- Any results / lines of research I haven't heard of in areas like interpretability, inductive biases, and ML theory
- Obscure papers or posts on things like double descent, simplicity bias, induction heads, and grokking
I’d suggest my LessWrong post on grokking and SGD: Hypothesis: gradient descent prefers general circuits It argues that SGD has an inductive bias towards general circuits, and that this explains grokking. On the one hand, I’m not certain the hypothesis is correct. However, the post is very obscure and is a favourite of mine, so I feel it’s appropriate for this question.
SGD’s bias, a post by John Wentworth, explores a similar question by using an analogy to a random walk.
I suspect you’re familiar with it, but Is SGD a Bayesian sampler?
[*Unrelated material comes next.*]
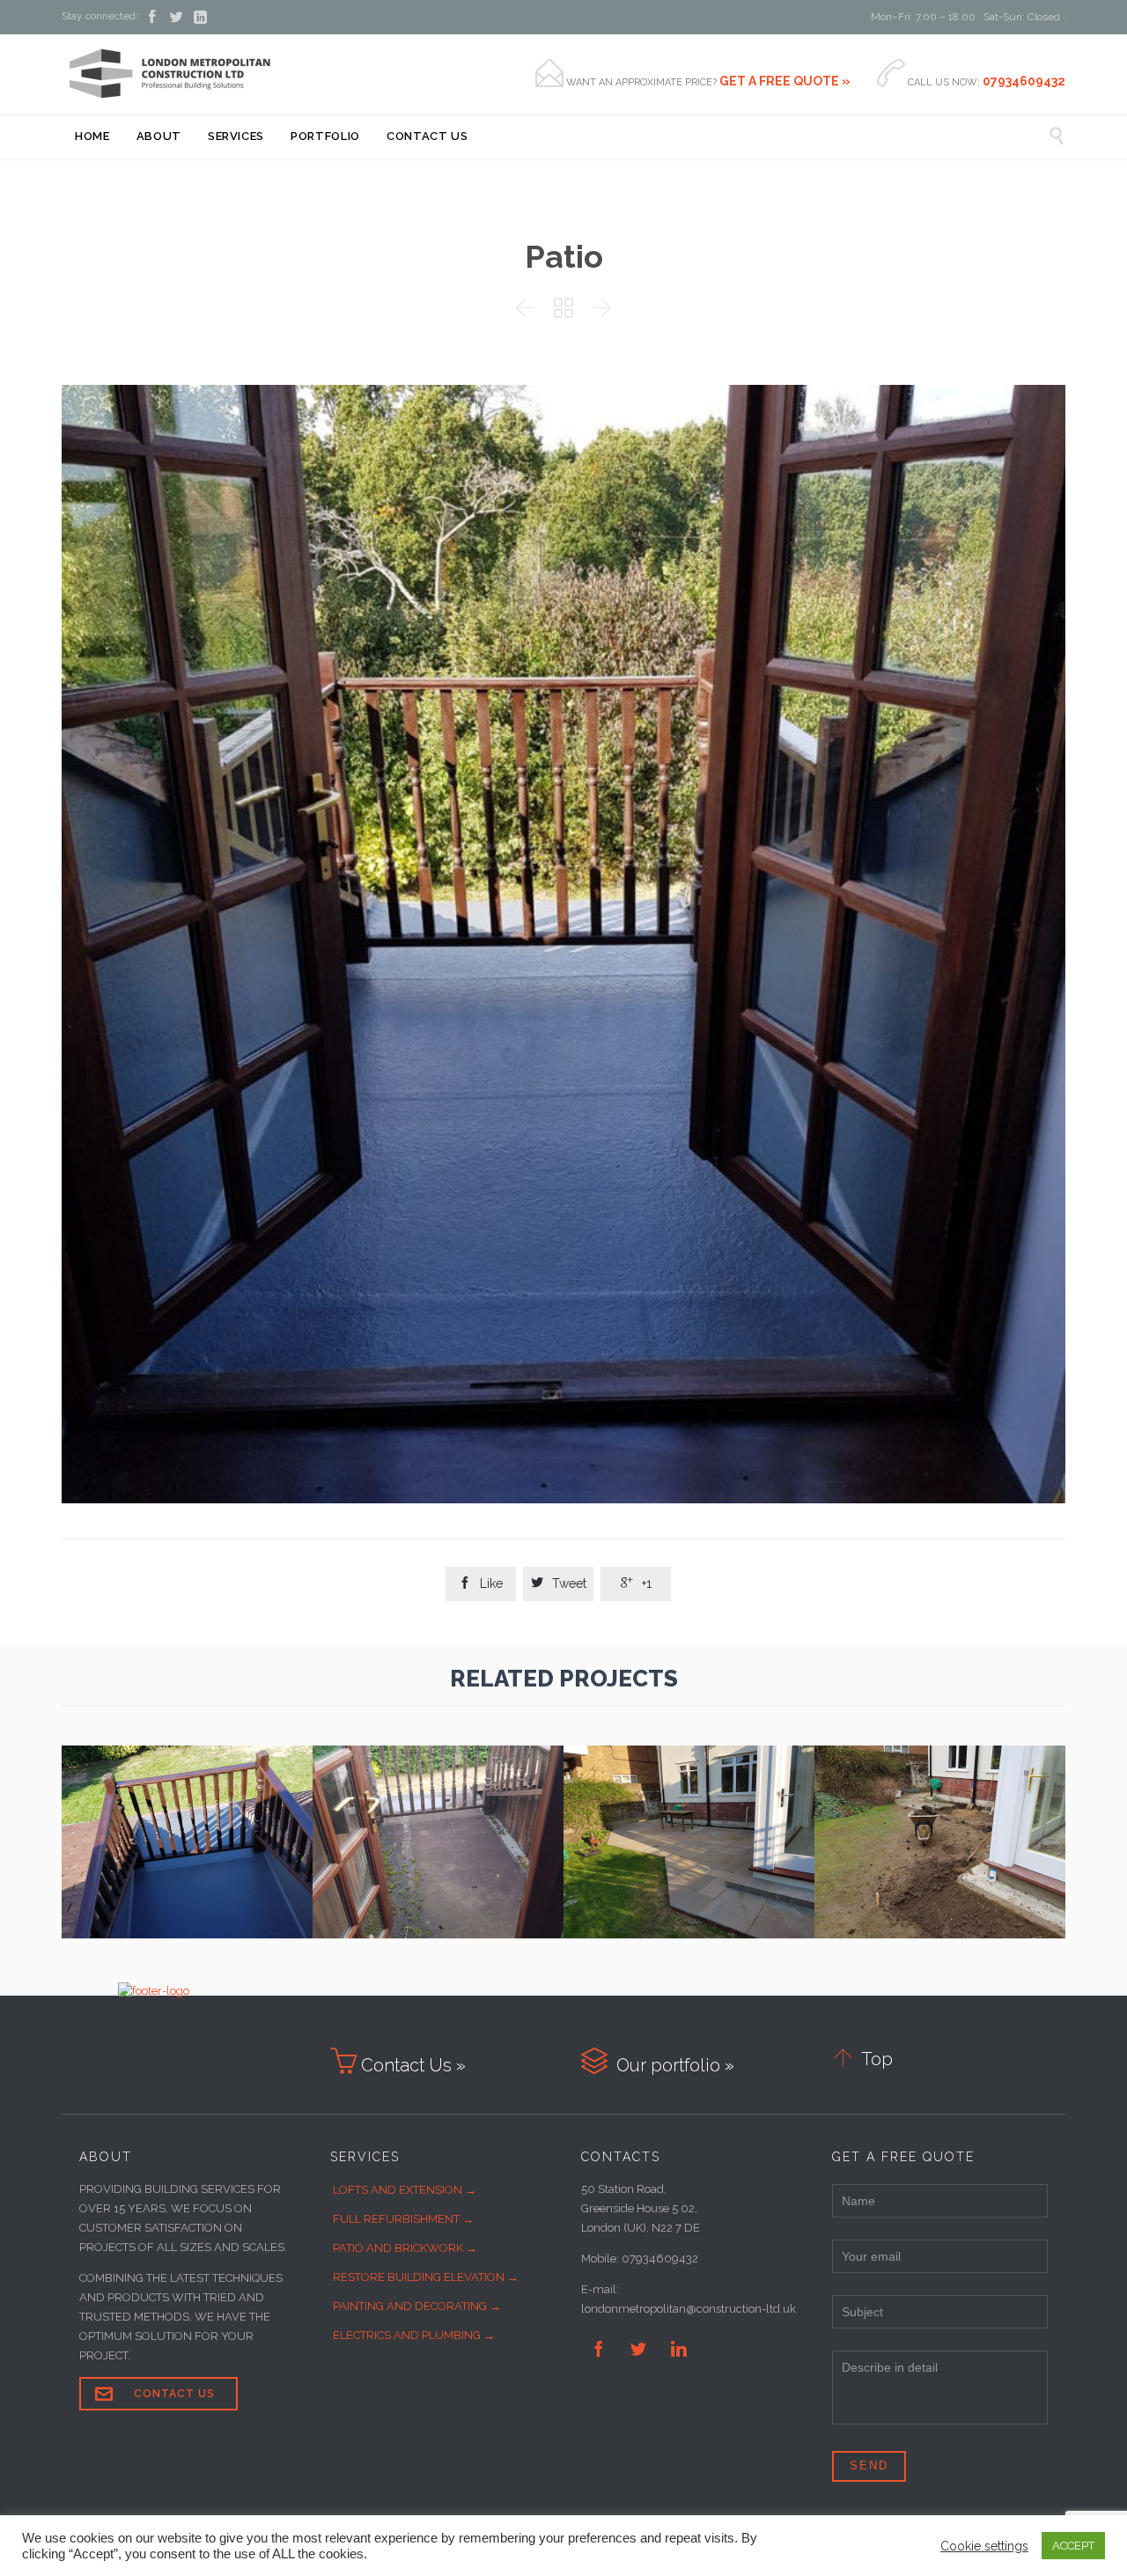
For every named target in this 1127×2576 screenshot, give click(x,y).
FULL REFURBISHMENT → (403, 2218)
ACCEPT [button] (1073, 2545)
Well, almost advances the view that DNN initialisations strongly prefer simple functions, and this explains DNN generalisation.
Locating and Editing Factual Knowledge in GPT is a very recent interpretability work looking at where GPT models store their knowledge and how we can access/modify that knowledge.
Edit: I see you’re the person who wrote How complex are myopic imitators?. In that case, I’d again point you towards Hypothesis: gradient descent prefers general circuits, with the added context that I now suspect (but am not confident) that “generality bias from SGD” and “simplicity bias from initialisation” are functionally identical in terms of their impact on the model’s internals. If so, I think the main value of generality bias as a concept is that it’s easier for humans to intuit the sorts of circuits that generality bias favours. I.e., circuits that contribute to a higher fraction of the model’s outputs.